Atomically accurate de novo design of antibodies with RFdiffusion (www.nature.com)

Researchers have demonstrated the first fully de novo, epitope-specific antibody design pipeline by fine-tuning RFdiffusion to generate antibody variable domains (VHHs), scFvs and full antibodies that bind user-specified epitopes with atomic-level precision. Designs to multiple disease-relevant sites (influenza haemagglutinin, C. difficile TcdB, RSV, SARS-CoV-2 RBD and a PHOX2B peptide–MHC) were experimentally validated by yeast-display, SPR and cryo‑EM; cryo‑EM and a high‑resolution structure confirmed the designed CDR conformations and binding poses.
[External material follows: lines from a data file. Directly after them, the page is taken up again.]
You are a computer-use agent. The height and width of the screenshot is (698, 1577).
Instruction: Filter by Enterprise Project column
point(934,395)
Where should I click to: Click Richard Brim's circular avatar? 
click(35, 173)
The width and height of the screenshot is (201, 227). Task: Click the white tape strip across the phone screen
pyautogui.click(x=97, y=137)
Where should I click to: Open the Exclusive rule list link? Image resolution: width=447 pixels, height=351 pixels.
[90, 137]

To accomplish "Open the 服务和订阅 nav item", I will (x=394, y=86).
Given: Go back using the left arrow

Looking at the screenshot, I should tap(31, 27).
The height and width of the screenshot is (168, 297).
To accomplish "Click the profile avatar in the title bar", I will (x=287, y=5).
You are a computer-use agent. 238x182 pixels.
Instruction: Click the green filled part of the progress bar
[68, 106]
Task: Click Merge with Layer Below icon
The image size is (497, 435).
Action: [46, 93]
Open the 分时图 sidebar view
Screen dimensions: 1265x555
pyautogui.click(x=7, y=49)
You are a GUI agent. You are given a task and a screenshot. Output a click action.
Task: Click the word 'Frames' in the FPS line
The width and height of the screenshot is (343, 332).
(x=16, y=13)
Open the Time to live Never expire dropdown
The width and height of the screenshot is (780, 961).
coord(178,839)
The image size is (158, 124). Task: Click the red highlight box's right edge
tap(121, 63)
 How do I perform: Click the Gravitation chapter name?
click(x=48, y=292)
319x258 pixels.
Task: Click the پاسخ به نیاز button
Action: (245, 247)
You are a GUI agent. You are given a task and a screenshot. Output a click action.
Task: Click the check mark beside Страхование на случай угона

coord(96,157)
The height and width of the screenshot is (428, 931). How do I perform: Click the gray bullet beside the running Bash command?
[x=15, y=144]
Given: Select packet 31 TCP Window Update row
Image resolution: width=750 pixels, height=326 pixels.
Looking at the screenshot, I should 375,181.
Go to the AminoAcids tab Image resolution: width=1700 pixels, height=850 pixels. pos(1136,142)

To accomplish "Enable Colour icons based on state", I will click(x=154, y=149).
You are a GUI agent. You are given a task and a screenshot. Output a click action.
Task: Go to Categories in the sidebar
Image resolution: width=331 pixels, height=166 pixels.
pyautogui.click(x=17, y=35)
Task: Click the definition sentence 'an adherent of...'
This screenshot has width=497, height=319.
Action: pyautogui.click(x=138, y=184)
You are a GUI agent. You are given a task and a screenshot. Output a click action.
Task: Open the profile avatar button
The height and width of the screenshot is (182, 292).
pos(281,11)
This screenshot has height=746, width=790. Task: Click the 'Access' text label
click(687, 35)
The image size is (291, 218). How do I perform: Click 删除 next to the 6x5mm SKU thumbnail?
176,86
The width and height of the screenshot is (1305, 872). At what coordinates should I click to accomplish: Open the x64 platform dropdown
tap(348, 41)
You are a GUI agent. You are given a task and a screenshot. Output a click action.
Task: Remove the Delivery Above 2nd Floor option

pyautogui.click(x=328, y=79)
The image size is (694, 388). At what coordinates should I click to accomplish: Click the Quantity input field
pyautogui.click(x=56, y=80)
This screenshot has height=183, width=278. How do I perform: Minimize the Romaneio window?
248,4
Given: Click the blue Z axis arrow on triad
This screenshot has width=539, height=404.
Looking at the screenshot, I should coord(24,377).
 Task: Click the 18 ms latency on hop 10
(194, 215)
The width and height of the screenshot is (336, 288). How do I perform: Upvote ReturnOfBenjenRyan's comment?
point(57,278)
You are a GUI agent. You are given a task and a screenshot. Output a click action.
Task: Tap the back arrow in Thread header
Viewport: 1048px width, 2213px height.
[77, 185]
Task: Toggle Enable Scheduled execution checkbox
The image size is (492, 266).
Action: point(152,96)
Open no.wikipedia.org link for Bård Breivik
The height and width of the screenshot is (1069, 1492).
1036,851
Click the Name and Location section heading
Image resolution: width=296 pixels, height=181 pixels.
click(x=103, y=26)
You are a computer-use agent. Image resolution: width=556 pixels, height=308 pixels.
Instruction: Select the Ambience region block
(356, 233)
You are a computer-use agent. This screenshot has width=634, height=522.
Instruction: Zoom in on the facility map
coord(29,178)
Although initial computational designs typically showed modest affinities (tens–hundreds of nM), in vitro affinity maturation using OrthoRep produced single‑digit nanomolar binders that preserved intended epitope selectivity. This establishes a path from in silico design to therapeutic-grade binders without requiring a starting antibody or immunization. Technically, the team fine‑tuned RFdiffusion on antibody–antigen complexes while conditioning on a fixed framework provided via RF2’s template track (pairwise distances/dihedrals) and a hotspot one‑hot to specify epitopes; RFdiffusion samples CDR loop conformations and antibody rigid‑body placement using the AlphaFold/RF frame representation and the diffusion noising/denoising schedule. ProteinMPNN was used to sequence CDRs post‑design, and a fine‑tuned RoseTTAFold2 (RF2) served as a powerful filter by predicting holo antibody–antigen structures for self‑consistency. Key implications: de novo epitope targeting and atomic‑precision CDR design can accelerate therapeutic discovery and enable targeting of epitopes difficult to obtain via traditional library or immunization methods, though the approach currently depends on holo target structures, experimental screening, and subsequent affinity maturation to reach clinical affinities.